I'm attaching a Dummy example In order to demonstrate the idea, in this example I'll watch overload in my machine (using node exporter installed on it):
On /var/data/prometheus-stack/alertmanager/alertmanager.yml
global:
# The smarthost and SMTP sender used for mail notifications.
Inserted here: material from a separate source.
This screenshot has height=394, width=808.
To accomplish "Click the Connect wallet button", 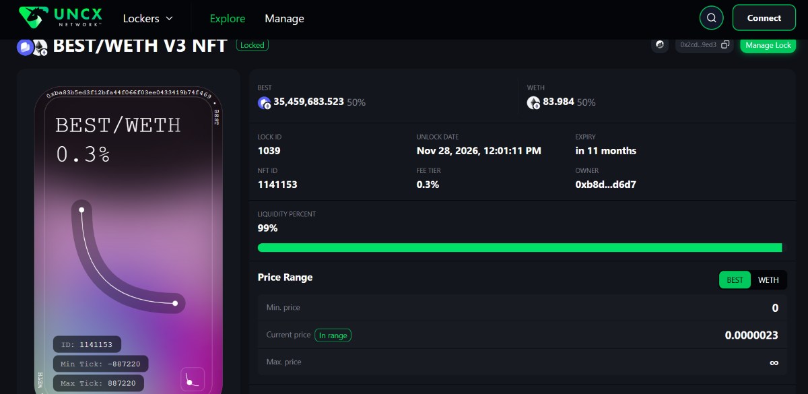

smtp_smarthost: 'localhost:25'
smtp_from: 'JohnDoe#gmail.com'
route:
receiver: defaultTrigger
group_wait: 30s
group_interval: 5m
repeat_interval: 6h
routes:
- match_re:
service: service_overload
owner: ATeam
receiver: pagerDutyTrigger
receivers:
- name: 'pagerDutyTrigger'
pagerduty_configs:
- send_resolved: true
routing_key: <myPagerDutyToken>
Add some rule On /var/data/prometheus-stack/prometheus/yourRuleFile.yml
groups:
- name: alerts
rules:
- alert: service_overload_more_than_5000
expr: (node_network_receive_bytes_total{job="someJobOrService"} / 1000) >= 5000
for: 10m
labels:
service: service_overload
severity: pager
dev_team: myteam
annotations:
dev_team: myteam
priority: Blocker
identifier: '{{ $labels.name }}'
description: 'service overflow'
value: '{{ humanize $value }}%'
On /var/data/prometheus-stack/prometheus/prometheus.yml add this snippet to integrate alertmanager:
global:
...
alerting:
alertmanagers:
- scheme: http
static_configs:
- targets:
- "alertmanager:9093"
rule_files:
- "yourRuleFile.yml"
...
Pay attention that the key point of this example is service_overload which connects and binds the rule into the right receiver.